Hello Everyone,

I've written a OpenCL code for a function for fractal encoding (fixed partitioning). I get same encoding results with C only code and OpenCL based Code (Intel Core i5-3210M 2.5GHz HD Graphics 4000). My OpenCL code executes 5 times faster on a better GPU Nvidia GeForce 660 GTX . I want to get feedback on my code, if there is a possibility of optimizing and get better results on the Intel Integrated GPU. Please help & review the code. The steps of execution are as below:

Host side:

1) Read 256x256 gray scale 8bit image

2) Divide image into range(4x4) rMobj and domain blocks(range size*2) dMobj and store into 1D array(pool of ranges and domains).

3) Average each domain block(4 pixel average of each domain block) and store into 1D array dMobj . The averaged domain block will become 4x4 size.

4) Apply transformations i.e. rotate and flip the image at different angles (0: dMobj ,90: d90Mobj ,180,270... ,)

Kernel side :

compare (using Mean square error) each range block with each domain block and its transformations and find out the best matching domain block and store it.

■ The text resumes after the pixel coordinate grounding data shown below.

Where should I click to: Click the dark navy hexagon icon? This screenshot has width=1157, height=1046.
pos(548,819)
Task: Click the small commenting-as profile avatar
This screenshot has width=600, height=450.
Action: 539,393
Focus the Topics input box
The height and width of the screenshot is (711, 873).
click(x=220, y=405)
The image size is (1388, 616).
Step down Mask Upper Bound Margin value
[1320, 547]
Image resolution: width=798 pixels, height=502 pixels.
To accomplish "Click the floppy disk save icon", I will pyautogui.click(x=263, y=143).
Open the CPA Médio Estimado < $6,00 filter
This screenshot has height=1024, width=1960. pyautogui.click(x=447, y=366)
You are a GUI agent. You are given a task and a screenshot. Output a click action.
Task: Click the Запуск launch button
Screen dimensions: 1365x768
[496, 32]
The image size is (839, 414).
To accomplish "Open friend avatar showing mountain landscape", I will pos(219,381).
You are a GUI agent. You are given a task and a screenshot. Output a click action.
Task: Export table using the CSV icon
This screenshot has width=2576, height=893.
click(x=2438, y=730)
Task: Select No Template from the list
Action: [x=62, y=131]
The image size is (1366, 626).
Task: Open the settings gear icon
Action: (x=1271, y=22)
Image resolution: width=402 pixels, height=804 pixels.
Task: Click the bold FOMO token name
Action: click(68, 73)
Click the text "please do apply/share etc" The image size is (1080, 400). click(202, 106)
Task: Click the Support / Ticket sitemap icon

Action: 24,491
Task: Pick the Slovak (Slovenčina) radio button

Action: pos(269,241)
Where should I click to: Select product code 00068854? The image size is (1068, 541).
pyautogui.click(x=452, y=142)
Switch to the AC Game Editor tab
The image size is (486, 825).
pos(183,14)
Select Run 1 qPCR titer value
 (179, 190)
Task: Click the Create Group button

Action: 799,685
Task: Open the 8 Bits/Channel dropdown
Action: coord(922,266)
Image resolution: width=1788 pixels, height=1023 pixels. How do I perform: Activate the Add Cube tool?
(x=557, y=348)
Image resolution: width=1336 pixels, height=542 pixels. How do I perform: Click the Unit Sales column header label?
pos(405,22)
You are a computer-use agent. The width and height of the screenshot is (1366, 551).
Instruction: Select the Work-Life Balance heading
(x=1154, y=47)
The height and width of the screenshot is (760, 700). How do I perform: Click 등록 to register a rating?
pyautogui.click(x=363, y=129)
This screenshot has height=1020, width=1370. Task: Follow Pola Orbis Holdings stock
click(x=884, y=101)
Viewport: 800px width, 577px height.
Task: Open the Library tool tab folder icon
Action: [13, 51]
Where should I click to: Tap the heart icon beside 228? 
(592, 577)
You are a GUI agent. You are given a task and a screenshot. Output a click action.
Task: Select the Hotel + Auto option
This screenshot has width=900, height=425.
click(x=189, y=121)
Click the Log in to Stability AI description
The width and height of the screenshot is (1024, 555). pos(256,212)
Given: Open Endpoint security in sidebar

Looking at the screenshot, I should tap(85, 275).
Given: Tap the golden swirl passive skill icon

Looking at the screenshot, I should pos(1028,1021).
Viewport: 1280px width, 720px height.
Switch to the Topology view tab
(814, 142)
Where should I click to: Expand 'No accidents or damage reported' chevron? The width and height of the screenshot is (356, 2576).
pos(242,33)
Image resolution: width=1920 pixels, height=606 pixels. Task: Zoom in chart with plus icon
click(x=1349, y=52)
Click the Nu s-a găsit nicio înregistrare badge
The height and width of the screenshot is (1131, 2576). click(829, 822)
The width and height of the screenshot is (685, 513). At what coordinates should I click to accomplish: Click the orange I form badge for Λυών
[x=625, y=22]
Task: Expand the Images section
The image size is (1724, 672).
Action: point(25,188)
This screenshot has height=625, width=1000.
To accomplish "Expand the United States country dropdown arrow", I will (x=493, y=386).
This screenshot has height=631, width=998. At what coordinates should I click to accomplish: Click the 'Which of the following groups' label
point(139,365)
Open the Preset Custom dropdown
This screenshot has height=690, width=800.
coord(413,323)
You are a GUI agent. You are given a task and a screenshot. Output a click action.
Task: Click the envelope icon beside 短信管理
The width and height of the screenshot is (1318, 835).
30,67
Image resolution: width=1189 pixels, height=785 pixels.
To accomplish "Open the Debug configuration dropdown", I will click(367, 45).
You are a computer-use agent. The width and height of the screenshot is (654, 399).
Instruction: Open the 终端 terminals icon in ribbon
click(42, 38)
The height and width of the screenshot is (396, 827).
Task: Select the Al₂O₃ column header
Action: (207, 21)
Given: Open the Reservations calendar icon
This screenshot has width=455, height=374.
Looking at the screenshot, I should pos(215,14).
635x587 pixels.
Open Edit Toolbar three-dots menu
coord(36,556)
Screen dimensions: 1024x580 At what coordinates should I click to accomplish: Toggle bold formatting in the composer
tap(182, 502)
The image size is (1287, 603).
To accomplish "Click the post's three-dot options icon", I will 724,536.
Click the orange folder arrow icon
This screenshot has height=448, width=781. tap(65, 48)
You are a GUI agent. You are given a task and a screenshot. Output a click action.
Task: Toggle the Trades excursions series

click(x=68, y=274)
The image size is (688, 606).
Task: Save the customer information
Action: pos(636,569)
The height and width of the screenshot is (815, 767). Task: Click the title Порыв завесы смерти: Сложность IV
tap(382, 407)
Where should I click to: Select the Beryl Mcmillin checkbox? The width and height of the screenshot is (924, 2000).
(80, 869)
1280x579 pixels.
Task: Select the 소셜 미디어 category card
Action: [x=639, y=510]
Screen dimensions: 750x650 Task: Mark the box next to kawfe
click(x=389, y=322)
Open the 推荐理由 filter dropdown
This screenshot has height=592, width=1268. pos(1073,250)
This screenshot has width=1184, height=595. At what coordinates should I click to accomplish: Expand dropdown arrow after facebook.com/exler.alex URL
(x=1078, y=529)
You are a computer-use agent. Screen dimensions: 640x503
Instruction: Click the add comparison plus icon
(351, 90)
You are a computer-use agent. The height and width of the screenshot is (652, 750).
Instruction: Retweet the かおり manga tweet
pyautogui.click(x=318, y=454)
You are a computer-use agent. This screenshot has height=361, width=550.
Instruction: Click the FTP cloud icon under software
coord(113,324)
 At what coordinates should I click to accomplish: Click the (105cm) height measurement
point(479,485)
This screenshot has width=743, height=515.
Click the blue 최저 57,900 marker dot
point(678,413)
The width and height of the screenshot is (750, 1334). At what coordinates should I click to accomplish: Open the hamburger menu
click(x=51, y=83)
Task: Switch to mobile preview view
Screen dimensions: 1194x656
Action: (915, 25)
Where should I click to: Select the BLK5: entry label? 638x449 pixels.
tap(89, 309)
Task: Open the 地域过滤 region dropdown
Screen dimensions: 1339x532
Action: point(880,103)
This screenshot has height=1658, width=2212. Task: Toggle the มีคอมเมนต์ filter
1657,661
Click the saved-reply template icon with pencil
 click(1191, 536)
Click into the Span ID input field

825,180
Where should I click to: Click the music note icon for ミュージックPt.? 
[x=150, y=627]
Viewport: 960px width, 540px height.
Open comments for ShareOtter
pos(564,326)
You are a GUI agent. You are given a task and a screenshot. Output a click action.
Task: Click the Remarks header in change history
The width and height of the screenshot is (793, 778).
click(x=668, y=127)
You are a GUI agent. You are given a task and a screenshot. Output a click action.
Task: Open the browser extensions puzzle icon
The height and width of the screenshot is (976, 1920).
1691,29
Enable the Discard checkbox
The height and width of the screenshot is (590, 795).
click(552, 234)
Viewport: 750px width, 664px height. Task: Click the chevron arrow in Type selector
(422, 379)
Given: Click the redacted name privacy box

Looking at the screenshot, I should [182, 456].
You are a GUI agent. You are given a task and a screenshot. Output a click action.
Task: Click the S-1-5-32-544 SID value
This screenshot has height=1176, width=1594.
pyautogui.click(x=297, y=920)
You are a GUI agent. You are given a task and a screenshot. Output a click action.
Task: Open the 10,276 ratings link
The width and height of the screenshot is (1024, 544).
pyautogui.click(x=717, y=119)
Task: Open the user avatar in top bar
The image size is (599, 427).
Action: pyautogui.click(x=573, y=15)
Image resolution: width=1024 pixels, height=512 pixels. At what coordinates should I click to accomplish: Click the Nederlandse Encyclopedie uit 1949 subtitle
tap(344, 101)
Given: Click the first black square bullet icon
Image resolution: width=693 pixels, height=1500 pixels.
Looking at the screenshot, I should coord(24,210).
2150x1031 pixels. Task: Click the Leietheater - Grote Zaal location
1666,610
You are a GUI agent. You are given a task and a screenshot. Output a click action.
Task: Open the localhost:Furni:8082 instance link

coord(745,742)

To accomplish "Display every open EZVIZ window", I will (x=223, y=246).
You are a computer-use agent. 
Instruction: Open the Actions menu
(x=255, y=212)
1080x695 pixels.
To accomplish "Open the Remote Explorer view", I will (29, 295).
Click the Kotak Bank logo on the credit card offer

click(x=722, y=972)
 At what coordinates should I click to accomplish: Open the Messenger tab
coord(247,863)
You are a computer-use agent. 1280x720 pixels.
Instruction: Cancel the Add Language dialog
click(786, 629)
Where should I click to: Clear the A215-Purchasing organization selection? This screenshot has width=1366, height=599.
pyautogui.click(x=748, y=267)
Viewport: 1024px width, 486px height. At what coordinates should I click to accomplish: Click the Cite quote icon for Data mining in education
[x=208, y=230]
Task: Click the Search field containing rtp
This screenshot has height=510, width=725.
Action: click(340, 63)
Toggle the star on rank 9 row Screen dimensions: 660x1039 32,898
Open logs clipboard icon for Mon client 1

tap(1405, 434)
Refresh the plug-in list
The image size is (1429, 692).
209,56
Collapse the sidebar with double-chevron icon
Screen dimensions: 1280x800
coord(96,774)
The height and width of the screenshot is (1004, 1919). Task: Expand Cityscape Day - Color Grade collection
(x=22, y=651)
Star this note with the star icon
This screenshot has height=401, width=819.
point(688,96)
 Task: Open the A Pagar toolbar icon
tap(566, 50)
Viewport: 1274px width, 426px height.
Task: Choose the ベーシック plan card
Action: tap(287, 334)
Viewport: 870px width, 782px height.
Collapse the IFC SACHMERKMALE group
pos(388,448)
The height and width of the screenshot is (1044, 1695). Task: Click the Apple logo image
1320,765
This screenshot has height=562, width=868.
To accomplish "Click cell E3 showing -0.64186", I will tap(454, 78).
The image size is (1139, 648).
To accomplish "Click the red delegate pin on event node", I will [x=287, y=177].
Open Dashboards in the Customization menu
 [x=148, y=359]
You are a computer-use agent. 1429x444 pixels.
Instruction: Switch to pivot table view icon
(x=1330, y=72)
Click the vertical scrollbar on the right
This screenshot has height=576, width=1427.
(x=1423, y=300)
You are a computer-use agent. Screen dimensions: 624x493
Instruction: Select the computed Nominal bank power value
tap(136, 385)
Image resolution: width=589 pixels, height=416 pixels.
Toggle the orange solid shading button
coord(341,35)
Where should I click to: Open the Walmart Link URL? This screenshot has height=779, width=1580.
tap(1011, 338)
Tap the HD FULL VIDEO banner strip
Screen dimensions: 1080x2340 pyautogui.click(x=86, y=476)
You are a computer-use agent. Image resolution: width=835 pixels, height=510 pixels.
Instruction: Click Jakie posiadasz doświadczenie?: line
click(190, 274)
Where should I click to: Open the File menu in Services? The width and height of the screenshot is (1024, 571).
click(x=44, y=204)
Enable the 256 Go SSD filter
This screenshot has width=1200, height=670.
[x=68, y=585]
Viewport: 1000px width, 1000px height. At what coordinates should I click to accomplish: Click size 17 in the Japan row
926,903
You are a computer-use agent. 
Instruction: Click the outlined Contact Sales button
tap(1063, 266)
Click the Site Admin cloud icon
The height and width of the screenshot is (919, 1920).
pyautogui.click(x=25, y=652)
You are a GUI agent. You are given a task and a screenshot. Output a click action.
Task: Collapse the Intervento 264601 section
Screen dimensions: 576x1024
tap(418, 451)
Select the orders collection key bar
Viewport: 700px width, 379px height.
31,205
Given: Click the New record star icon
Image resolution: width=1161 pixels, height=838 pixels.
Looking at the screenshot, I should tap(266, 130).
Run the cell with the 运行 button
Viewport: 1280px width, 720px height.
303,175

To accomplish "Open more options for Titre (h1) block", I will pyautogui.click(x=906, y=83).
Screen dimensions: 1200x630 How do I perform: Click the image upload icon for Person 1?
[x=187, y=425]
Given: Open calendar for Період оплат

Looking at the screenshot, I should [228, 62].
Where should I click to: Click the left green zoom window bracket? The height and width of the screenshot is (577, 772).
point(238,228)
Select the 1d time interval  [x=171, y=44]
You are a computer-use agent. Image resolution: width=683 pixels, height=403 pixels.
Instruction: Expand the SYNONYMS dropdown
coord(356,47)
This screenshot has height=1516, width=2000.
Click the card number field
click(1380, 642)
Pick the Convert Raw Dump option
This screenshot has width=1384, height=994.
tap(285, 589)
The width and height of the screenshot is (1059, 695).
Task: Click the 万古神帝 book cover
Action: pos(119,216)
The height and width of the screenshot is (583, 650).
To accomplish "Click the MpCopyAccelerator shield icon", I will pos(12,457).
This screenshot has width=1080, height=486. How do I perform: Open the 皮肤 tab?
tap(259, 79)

Here I've taken a tolerance parameter. If MSE < tolerance then that domain block will saved and the further domain blocks will not be searched (this saves lot of time). return best matching domain block to host and it will be written in the file.

rCount is numbers of range blocks

dCount is number of domain blocks

rSize is range size (4x4)

Curr Domain is temporary memory block used in for loop.

iType is nothing but number of transformations of domain blocks.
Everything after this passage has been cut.